EXERCISES TO COMPLETE »
• a. According to the spy-film review, why did Paramount stake everything on The Sum of All Fears? Answer in one to three sentences.
• b. Pick up the review of The Sum of All Fears and the Bond films after its final sentence and carry it forward.

When I was younger, I wanted to be a spy. With James Bond as a role model, who wouldn't? If Bond wasn't kicking ass, both foreign and domestic, he was bedding it, all with a wry smirk and a dry martini. Bond was the only spy who never broke a sweat until the last reel, and even then only because of the heat from the massive fireball which inevitably resulted from destroying a vast underground lair.

If you ask me which Bond I'm talking about, I'm going to have to slap you.

But as the world changed, so did Bond. The secret agent man who started off brutal yet charismatic (as originally embodied by Sean "the Bond who would be king" Connery) gave way to a tongue-in-cheek dandy (Roger "it'll be a stretch after The Saint" Moore) after a brief but remarkably miscalculated appearance by George "Guess what's up my kilt" Lazenby. Moore's later efforts skirted dangerously close to self-parody, necessitating the introduction of a new line: Blue-Collar Bond.

No, the latest Bond wasn't a Pittsburgh steel worker, but Timothy "no more whip duels on floating platforms" Dalton was as down-to-earth as the previous Bonds had been mythic: smaller villains, fewer gadgets, and a disastrous run-in with monogamy sent the franchise careening off the rails and dangerously close to the brink of the very disaster Bond had spent so much of his life preventing. And the brink is where Pierce "Steele worker" Brosnan has kept it, a Bond whose hair is never out of place in the new world order, where the Red Menace isn't that menacing and Bond himself plays Moneypenny to a female M.

Thank god for Spy vs. Spy.

Obviously, Bond's seemingly permanent vacation has not gone unnoticed by rival studios. The past two weeks has seen the release of 3 1/2 big budget spy films, hoping to kill time while Bond's rapidly dwindling fanbase awaits the November release of Pretty Boy Brosnan's latest effort. Jack Ryan was initially seen as a tentpole franchise for the ailing Paramount--bestselling novels, recurring character, blockbuster first film. But each succesive entry has returned less than stellar box office, leading Paramount to shuffle the cards, roll the dice, and stake everything on The Sum of All Fears - a particularly apt title given that a dead box office means a dead franchise. If all else failed, they would at least have Tomb Raider to fall back on.

This time out, Ryan is hot on the trail of a nuclear bomb in the hands of a neo-Nazi terrorist planning to trick the U.S. and Russia into wiping each other out so he can pick up the pieces. To do this, he must set off the bomb on U.S. soil, making it appear as if Russia were somehow behind it.

Let the games begin.

The problem is that these games aren't very interesting. While the potential threat of a nuclear attack on American soil is particularly rife with its own inherent tensions, director Phil Alden Robinson does alarmingly little to actually generate any amount of tension within the film itself (something you would think his previous work on Field of Dreams would have prepared him for). The film floats from one scene to the next without building to anything, and several scenes are about as useless as the Customer Service counter at Best Buy (a scene of Ryan and crew driving to inspect a Russian facility establishes that the agents have a list of the personnel that are supposed to be on-duty and that Morgan Freeman looks silly in a Russian military "Ushanka" hat - both of which are reiterated in the following scene).

GIVEN DATA »
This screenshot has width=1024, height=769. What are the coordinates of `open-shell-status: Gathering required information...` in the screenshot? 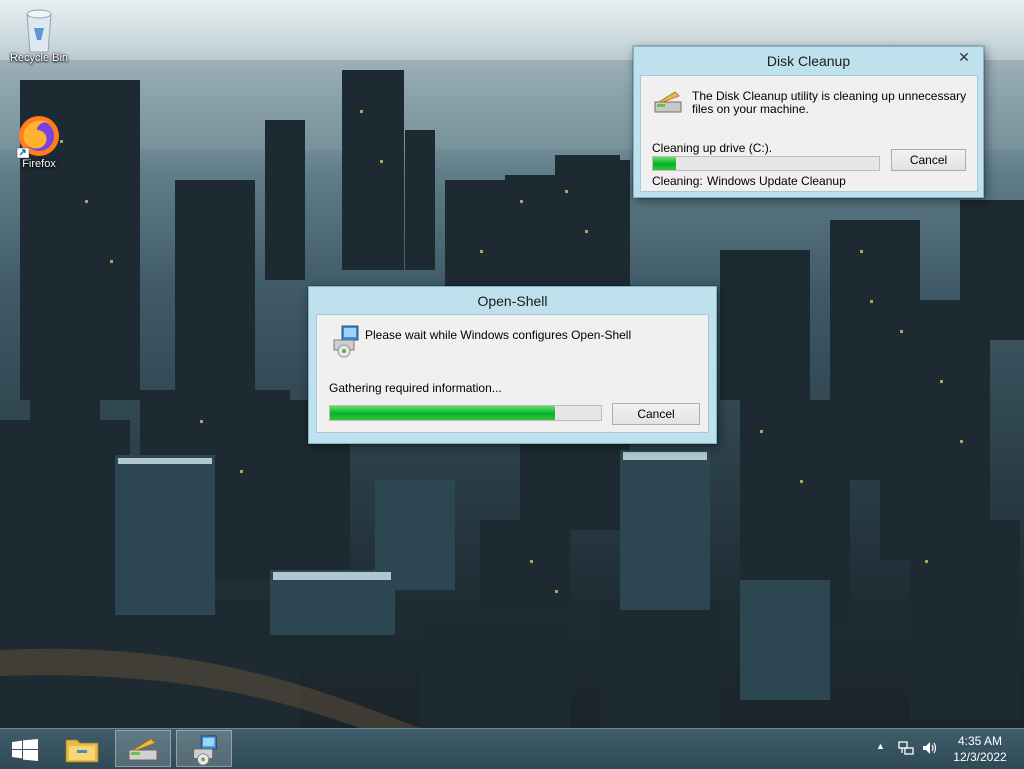 It's located at (416, 388).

ANSWERS BY ITEM »
• a. Each successive Jack Ryan film had returned less than stellar box office, so Paramount was betting the franchise on this entry. The reviewer calls the title apt because a dead box office means a dead franchise.

• b.
In a sense, the film proves to be its own worst enemy, at least as far as the first hour goes. The trailer for the film showcases shots of the eventual blast, meaning that the question is not if the bomb will explode, but when. The first half becomes little more than a formality, as Ryan, et al., frantically circle the globe trying to stop the emerging plot, and the deliberate pacing, rather than heightening our anxiety, only drags out the process.

And that's the good half.

The second half is a shrill Cold War throwback that pits the rival leaders in an escalating series of miscommunications that threatens to end in an all out nuclear war while Ryan wanders around screaming into a cell phone. The neo-Nazi all but disappears while the film piles one absurd contrivance upon another, assuming that flashing lights (especially little red buttons), swish pans, and lots of yelling will overcome the crushing sense of deja vu. It doesn't.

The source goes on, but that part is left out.